As Minnesota commercial zoning lawyers, we know the importance of making sure property rights are protected in these cases.
In 2005, Winona, home to Winona State University, passed the first ordinance restricting the percentage of rental units on certain blocks. The figure was set at 30 percent on those blocks.
Northfield, the home city for St. Olaf and Carleton colleges, followed with a similar ordinance in 2007. Residents had complained of issues with excessive noise, inadequate parking and unsightly litter in areas of the city with large concentrations of rental housing. Northfield’s ordinance capped rentals at 20 percent per block.
Mankato, the site of Minnesota State University, was next. Its ordinance involved a 25 percent cap on rentals.
Now it’s West St. Paul. In September, the city council passed an ordinance limiting rentals properties to 10 percent on certain blocks. The ordinance is due to take effect on January 1.
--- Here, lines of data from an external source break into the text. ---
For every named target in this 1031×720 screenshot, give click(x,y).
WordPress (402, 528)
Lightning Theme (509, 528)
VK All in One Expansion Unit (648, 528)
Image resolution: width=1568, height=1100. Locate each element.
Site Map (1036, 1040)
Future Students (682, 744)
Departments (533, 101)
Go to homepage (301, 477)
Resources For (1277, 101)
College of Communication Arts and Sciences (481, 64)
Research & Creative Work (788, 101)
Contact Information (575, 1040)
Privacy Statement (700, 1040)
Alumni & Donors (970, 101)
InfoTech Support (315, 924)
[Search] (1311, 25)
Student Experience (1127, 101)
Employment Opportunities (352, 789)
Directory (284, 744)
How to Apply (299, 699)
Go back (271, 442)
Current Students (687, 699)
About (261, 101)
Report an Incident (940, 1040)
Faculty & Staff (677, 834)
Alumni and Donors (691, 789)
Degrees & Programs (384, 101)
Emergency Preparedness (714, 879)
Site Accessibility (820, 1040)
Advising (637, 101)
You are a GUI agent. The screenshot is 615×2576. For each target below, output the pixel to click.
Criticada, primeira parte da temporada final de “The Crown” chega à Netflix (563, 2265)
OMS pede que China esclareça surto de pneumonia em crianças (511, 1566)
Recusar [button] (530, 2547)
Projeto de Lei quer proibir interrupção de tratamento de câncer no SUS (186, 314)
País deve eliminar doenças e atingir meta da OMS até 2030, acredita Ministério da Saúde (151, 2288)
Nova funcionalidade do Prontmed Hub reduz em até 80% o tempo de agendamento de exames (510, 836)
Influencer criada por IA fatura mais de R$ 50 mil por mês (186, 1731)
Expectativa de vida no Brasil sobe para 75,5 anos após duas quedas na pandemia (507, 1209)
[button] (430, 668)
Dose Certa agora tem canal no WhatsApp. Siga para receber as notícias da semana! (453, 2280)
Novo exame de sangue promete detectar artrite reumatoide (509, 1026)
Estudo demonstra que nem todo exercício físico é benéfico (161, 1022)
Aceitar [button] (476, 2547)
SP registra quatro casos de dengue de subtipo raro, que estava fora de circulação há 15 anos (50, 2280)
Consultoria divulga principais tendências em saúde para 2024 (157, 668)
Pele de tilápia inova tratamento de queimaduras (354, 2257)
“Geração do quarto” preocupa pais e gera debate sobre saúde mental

But homeowners are starting to push back against these restrictive ordinances. In Winona, several homeowners are challenging the city’s 30 percent cap. They have filed suit, seeking an injunction against enforcement of the ordinance.
The Winona suit contains significant legal issues regarding property rights and the limits of local governments’ zoning authority.
City officials in cities that have passed rental caps argue that the goal of the caps isn’t to deter rentals. Rather, it is to distribute them more evenly across the city instead of clustered in only a few areas.
The legal issues, however, are far from resolved.